THE INPUT:
--

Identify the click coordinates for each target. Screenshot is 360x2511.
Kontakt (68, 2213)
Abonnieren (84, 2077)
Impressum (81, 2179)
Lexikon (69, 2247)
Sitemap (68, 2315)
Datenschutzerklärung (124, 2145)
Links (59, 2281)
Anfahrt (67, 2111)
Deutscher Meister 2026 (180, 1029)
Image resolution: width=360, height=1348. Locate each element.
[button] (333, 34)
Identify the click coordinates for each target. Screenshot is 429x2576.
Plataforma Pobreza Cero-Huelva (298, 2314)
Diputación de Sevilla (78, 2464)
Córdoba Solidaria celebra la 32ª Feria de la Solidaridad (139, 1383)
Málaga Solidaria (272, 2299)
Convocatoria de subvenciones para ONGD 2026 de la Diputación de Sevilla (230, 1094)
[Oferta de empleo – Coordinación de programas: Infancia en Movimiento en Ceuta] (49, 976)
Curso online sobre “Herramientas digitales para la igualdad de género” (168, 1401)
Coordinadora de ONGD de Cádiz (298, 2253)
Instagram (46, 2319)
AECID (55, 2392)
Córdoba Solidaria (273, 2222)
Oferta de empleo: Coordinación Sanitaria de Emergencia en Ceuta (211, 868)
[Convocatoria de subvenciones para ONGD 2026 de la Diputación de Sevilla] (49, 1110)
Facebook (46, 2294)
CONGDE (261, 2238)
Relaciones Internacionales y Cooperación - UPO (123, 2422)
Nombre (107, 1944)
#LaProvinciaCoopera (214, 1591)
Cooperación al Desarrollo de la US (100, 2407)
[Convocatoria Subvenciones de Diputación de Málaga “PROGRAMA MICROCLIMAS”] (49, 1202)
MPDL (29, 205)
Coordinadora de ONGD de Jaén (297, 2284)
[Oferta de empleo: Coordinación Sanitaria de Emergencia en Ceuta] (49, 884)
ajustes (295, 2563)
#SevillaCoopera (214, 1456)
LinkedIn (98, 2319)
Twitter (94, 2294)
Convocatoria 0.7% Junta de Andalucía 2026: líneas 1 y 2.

--

ASSIGNMENT: Could you report how many lines of the entries include the word "Cooperación"? Only the number is needed.

ANSWER FOR THIS EXERCISE: 2